Of 15,650 patients, 43% were enrolled at the hub. Median time in care was 3.1 years. Hub patients were less likely to be LTFU (adjusted hazard ratio (AHR)=0.91, 95% CI: 0.85-0.97), compared to spoke patients. Visit constancy was lower at the hub (-4.5%, 95% CI: -3.5, -5.5), where gaps in care were also more likely to occur (adjusted odds ratio=1.95, 95% CI: 1.83-2.08).
Decentralized sites demonstrated better retention outcomes using visit-level measures, while the hub achieved better retention outcomes using patient-level measures.
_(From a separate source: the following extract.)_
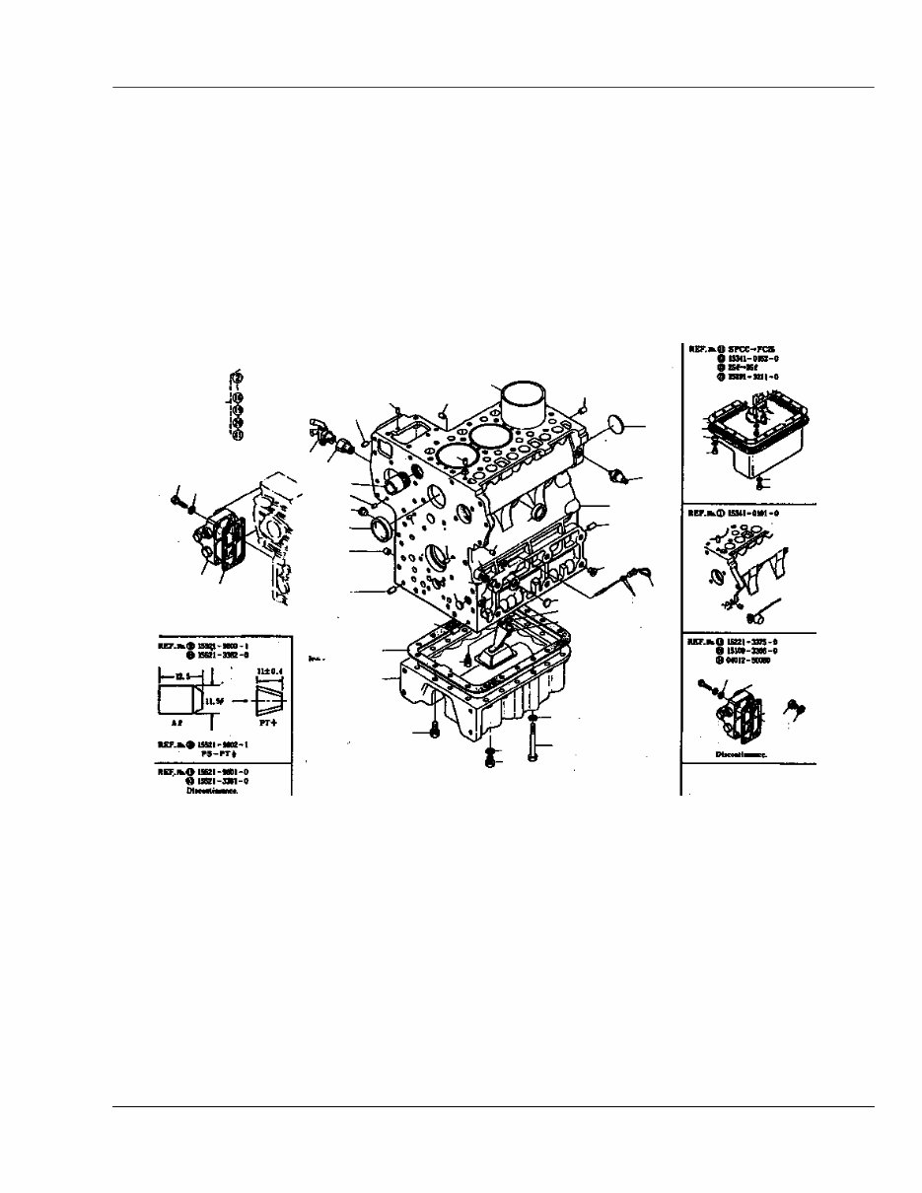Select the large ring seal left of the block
coord(384,530)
Retention estimates produced by incorporating multiple measures showed substantial variation, confirming the influence of measurement strategies on the results of retention research. Future studies of retention in HIV care in sub-Saharan Africa will be well-served by including multiple measures.
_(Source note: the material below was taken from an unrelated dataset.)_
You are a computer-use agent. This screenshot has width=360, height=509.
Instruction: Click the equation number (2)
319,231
差异化护理总体上指的是为满足资源匮乏地区艾滋病毒感染者不同需求而设计的灵活服务模式。去中心化就是这样一种服务模式。留存率是监测艾滋病毒治疗和护理项目成功与否的关键指标。我们采用多种衡量方法,比较了尼日利亚中北部一个大型公共艾滋病毒治疗项目中,在“中心”(集中式)和“分支”(去中心化)地点接受艾滋病毒护理的一组患者的留存率。
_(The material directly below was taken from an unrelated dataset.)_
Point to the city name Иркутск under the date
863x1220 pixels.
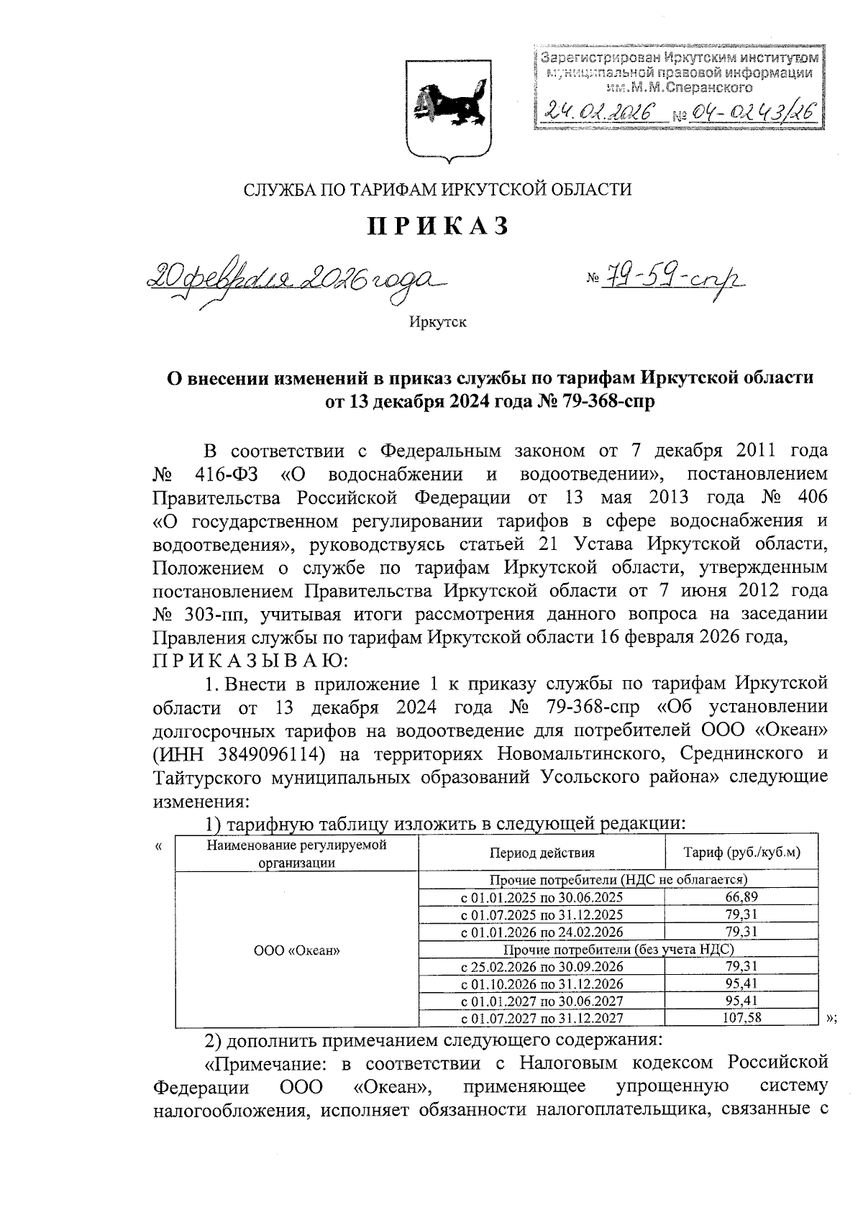[438, 322]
这项回顾性队列研究利用了尼日利亚中北部高原州去中心化倡议中代表集中式和去中心化护理水平的纵向项目数据。我们通过患者层面(固定时间的留存率、失访率[LTFU])和就诊层面(护理间隙、就诊稳定性)的衡量方法来研究留存率。使用广义估计方程(GEE)的回归模型来估计去中心化对就诊层面衡量指标的影响。采用Cox回归模型的生存方法来研究患者层面的衡量指标,并对基线变量进行控制。
在15650名患者中,43%在中心地点登记入组。护理的中位时间为3.1年。与分支地点的患者相比,中心地点的患者失访的可能性较小(调整后的风险比[AHR]=0.91,95%置信区间:0.85 - 0.97)。中心地点的就诊稳定性较低(-4.5%,95%置信区间:-3.5,-5.5),在该地点护理间隙也更有可能出现(调整后的优势比=1.95,95%置信区间:1.83 - 2.08)。
去中心化地点在就诊层面衡量指标上显示出更好的留存结果,而中心地点在患者层面衡量指标上取得了更好的留存结果。纳入多种衡量方法得出的留存率估计值显示出很大差异,证实了测量策略对留存率研究结果的影响。撒哈拉以南非洲地区未来关于艾滋病毒护理留存率的研究采用多种衡量方法将大有裨益。